Below are some records; output exactly the lines from the line with "HIPAA Compliance (182, 2554)" to the line with "Peshawar Office (641, 1101)", both ends kept, and nothing more.

═══ Material shown ═══

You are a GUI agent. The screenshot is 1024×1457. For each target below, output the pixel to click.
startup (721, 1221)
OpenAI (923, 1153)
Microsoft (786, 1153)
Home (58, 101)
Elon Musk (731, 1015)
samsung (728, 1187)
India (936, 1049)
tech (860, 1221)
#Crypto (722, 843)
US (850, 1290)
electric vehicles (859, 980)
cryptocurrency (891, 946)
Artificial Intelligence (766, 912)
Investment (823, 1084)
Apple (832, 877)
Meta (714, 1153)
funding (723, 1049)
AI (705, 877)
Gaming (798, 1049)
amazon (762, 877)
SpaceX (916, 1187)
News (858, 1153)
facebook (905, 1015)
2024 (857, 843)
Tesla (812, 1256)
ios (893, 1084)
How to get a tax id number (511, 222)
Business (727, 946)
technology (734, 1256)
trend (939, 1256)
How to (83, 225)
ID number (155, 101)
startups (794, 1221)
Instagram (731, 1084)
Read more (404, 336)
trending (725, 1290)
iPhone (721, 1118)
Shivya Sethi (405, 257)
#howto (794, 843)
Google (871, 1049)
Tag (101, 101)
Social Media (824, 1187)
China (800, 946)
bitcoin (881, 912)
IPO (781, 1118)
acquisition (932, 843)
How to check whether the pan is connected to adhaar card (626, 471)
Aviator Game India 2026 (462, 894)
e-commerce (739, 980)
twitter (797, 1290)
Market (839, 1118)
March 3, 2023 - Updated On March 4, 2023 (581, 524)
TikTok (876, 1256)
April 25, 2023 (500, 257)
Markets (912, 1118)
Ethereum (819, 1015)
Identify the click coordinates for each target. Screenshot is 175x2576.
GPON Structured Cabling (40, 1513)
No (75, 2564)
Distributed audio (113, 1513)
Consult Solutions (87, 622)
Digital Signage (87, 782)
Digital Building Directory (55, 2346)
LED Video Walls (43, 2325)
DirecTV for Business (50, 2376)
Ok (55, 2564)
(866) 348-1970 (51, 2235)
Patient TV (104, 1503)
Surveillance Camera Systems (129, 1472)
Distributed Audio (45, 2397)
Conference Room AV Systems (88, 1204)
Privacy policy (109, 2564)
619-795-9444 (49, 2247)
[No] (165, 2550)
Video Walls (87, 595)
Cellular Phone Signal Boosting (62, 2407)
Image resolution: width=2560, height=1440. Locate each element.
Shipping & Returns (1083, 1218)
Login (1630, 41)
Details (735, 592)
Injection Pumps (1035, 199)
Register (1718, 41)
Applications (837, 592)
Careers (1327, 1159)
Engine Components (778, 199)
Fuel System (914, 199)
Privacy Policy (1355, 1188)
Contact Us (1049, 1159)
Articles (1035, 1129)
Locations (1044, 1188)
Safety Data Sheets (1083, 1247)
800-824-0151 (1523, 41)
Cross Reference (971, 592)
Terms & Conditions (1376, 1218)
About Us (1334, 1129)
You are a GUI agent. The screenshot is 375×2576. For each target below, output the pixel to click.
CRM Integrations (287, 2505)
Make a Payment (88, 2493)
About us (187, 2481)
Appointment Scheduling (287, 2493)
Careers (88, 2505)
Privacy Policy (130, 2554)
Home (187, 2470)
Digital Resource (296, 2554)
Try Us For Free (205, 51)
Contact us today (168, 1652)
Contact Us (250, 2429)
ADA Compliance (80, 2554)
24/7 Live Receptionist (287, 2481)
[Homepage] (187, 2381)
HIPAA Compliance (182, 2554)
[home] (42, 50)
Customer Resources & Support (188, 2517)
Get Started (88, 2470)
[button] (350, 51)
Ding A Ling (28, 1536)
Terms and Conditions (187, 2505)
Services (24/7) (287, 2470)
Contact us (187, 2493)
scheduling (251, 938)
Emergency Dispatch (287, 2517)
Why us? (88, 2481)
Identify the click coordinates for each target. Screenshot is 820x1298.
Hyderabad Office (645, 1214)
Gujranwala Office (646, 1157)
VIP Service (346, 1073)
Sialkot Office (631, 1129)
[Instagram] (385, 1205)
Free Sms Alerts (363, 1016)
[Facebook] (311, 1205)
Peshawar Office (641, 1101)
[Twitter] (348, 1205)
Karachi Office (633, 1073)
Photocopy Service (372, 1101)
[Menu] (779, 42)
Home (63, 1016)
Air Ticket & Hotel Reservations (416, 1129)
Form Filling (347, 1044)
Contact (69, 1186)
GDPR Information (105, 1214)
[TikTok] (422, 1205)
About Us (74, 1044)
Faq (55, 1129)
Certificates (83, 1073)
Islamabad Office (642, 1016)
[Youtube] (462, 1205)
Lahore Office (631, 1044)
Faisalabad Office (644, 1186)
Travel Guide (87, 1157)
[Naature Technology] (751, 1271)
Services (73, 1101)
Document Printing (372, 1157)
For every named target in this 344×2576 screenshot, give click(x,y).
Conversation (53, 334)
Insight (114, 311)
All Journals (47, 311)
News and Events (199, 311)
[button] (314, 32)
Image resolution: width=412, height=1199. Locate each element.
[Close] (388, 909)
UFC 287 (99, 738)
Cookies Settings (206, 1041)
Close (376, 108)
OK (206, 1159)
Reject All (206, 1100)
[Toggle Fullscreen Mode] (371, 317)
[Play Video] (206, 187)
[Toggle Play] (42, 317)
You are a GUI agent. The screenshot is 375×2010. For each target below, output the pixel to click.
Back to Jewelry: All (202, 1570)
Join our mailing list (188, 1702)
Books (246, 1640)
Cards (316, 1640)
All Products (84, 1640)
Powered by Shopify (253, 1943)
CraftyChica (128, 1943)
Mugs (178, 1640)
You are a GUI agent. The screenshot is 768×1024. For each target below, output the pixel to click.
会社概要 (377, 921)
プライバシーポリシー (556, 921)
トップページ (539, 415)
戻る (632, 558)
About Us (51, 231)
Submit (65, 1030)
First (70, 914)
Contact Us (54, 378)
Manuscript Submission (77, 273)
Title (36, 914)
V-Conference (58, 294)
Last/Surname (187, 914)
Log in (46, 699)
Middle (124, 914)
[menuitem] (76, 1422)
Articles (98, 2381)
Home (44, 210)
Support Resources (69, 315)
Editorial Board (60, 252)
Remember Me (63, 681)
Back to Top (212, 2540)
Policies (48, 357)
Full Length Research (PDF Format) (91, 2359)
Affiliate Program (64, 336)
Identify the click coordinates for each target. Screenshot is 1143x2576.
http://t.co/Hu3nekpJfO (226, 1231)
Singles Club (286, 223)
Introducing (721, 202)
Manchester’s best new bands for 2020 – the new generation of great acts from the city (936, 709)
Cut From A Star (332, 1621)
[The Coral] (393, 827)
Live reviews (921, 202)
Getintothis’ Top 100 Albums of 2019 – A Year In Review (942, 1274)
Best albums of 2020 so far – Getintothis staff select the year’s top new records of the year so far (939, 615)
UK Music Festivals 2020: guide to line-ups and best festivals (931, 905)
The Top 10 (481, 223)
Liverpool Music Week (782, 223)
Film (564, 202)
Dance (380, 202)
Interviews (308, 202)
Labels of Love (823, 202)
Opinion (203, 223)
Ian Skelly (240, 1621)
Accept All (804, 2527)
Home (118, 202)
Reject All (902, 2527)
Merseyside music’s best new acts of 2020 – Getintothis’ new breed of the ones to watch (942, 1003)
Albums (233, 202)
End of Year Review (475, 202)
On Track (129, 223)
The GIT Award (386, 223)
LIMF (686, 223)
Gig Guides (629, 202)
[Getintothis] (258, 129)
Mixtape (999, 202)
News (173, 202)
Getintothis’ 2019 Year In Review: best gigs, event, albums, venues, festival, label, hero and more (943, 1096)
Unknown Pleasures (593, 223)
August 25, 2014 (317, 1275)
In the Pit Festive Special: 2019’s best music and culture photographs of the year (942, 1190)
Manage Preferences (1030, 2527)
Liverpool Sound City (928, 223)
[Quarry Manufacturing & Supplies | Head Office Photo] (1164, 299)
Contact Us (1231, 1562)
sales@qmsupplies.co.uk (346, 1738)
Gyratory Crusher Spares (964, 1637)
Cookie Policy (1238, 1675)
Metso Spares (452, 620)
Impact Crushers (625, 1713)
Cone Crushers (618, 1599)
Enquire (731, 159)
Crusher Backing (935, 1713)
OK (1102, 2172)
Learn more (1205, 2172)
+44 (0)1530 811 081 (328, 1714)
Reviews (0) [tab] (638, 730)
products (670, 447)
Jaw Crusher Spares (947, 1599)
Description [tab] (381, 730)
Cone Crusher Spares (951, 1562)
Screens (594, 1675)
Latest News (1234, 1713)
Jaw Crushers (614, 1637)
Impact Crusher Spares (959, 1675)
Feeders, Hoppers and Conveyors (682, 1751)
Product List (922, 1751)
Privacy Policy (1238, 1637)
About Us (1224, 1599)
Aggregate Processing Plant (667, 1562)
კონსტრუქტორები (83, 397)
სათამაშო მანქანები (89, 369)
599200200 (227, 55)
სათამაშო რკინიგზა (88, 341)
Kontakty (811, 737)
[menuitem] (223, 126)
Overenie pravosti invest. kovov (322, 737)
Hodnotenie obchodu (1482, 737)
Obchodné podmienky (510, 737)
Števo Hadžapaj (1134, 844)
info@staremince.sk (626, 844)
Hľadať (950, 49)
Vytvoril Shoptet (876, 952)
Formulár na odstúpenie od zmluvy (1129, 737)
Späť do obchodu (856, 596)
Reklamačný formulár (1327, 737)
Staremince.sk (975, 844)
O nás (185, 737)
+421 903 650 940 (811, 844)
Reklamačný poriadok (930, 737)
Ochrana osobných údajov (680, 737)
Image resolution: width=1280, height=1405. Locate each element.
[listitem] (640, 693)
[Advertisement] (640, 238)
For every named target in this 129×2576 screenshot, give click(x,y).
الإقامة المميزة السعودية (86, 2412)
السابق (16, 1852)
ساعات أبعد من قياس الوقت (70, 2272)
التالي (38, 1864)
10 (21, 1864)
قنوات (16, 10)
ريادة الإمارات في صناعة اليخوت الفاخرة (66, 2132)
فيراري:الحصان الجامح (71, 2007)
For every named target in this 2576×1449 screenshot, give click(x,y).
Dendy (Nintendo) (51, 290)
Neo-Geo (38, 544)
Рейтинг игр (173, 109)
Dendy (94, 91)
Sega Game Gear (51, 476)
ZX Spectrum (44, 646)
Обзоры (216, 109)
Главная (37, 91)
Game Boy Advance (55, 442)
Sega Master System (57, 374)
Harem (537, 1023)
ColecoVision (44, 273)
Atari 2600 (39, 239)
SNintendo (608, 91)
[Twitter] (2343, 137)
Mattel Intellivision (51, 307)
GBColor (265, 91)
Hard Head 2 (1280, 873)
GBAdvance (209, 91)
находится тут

═══

## Response to the task
HIPAA Compliance (182, 2554)
[home] (42, 50)
Customer Resources & Support (188, 2517)
Get Started (88, 2470)
[button] (350, 51)
Ding A Ling (28, 1536)
Terms and Conditions (187, 2505)
Services (24/7) (287, 2470)
Contact us (187, 2493)
scheduling (251, 938)
Emergency Dispatch (287, 2517)
Why us? (88, 2481)
Identify the click coordinates for each target. Screenshot is 820x1298.
Hyderabad Office (645, 1214)
Gujranwala Office (646, 1157)
VIP Service (346, 1073)
Sialkot Office (631, 1129)
[Instagram] (385, 1205)
Free Sms Alerts (363, 1016)
[Facebook] (311, 1205)
Peshawar Office (641, 1101)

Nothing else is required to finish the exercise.